### Material to process ###

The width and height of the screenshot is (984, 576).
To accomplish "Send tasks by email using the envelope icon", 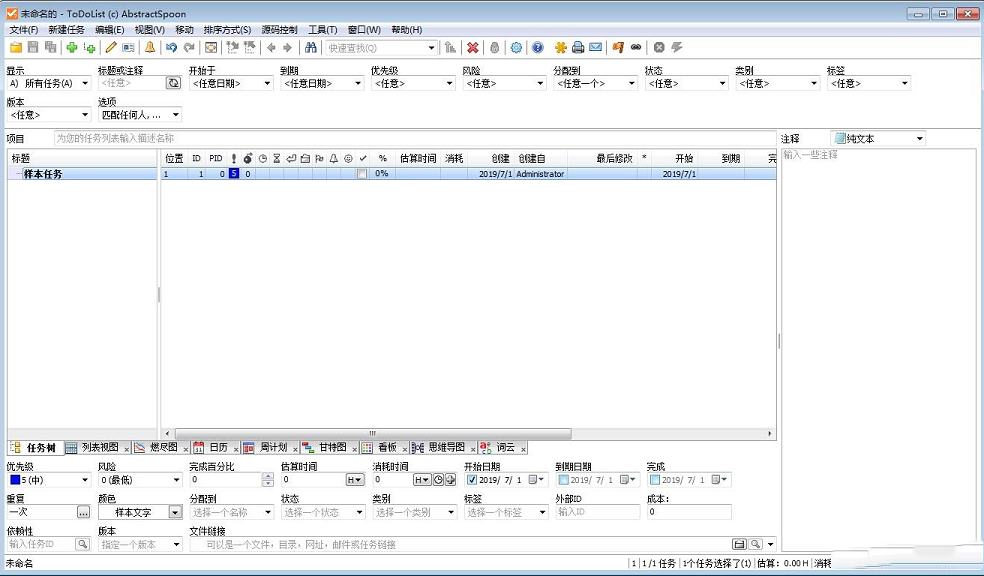I will coord(596,46).
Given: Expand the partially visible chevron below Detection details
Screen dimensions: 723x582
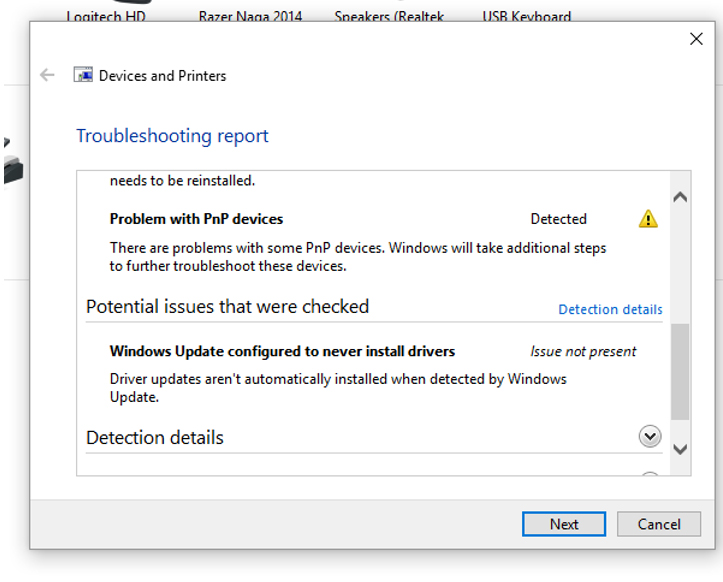Looking at the screenshot, I should tap(650, 474).
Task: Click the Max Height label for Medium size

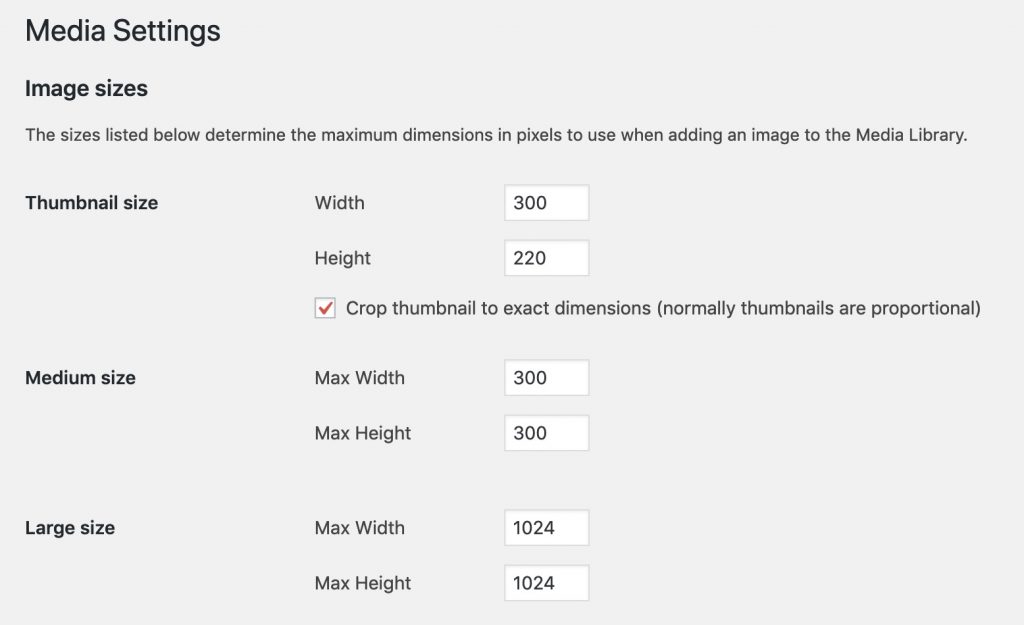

###

An exact copy is needed of every line from the one holding "Screen dimensions: 723x582" to the end of the entries above, both ends kept and each picture dropped.

| Result for this task |
Screen dimensions: 723x582
Looking at the screenshot, I should tap(650, 474).
Task: Click the Max Height label for Medium size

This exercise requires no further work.